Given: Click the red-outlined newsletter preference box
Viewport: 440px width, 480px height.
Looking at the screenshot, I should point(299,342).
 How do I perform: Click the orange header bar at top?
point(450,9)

* * *

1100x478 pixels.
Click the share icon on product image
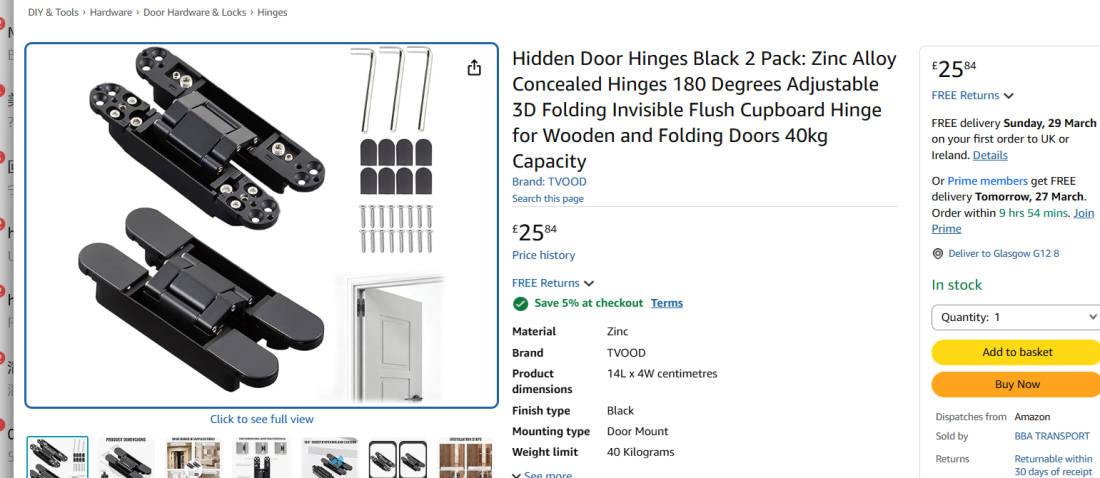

---

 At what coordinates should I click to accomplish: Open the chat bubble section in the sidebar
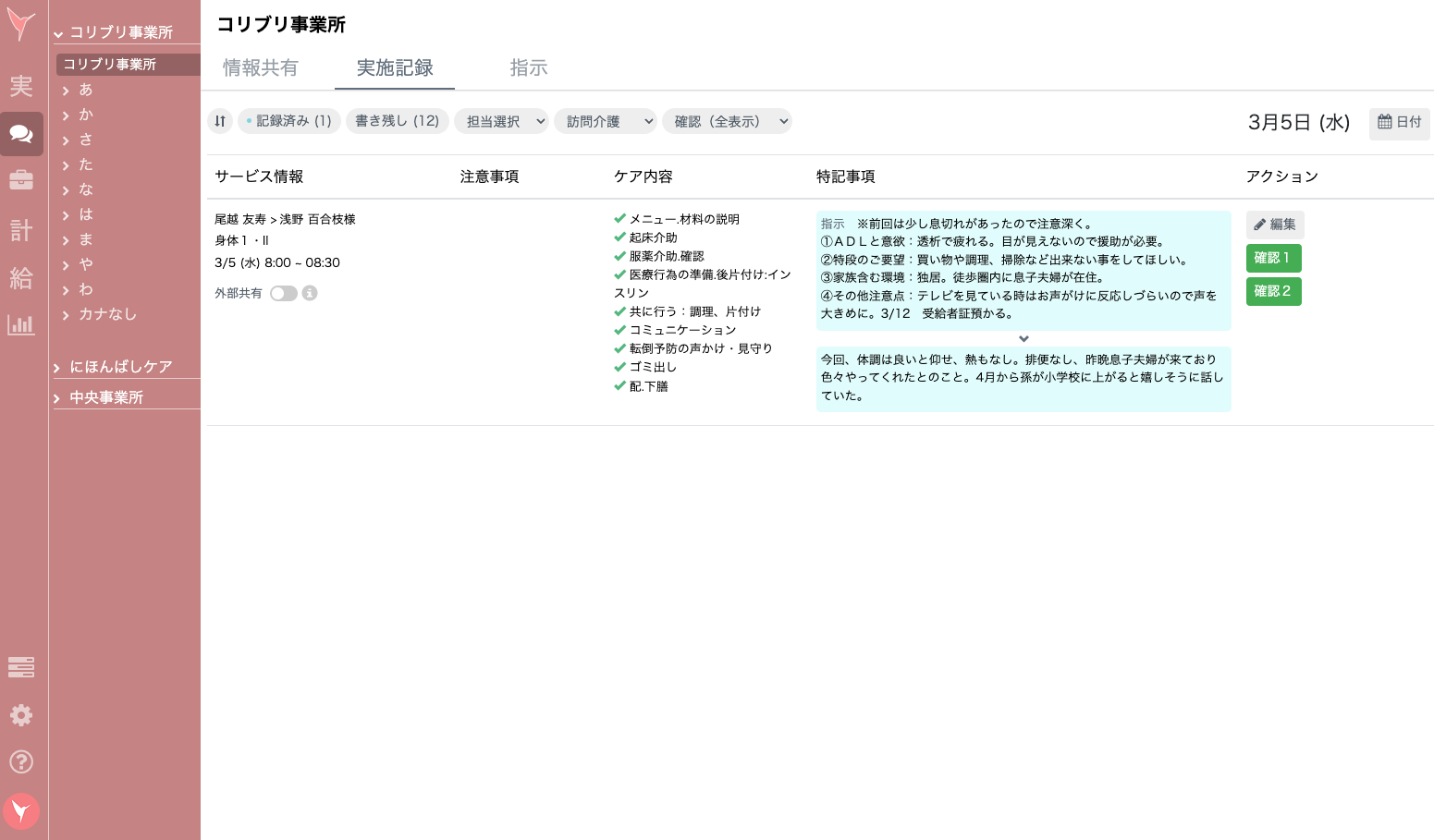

## Exercise description
Pick out every line above that contains the word "should" and copy each one.

## Answer to this exercise
Looking at the screenshot, I should point(299,342).
 At what coordinates should I click to accomplish: Open the chat bubble section in the sidebar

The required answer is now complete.